DATA SHOWN:
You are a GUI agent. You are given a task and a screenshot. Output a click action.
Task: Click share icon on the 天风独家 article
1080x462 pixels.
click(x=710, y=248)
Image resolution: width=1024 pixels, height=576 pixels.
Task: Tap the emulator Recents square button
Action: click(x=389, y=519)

EXERCISE PROMPT:
Repeat this material verbatim.

ANSWER SECTION:
You are a GUI agent. You are given a task and a screenshot. Output a click action.
Task: Click share icon on the 天风独家 article
1080x462 pixels.
click(x=710, y=248)
Image resolution: width=1024 pixels, height=576 pixels.
Task: Tap the emulator Recents square button
Action: click(x=389, y=519)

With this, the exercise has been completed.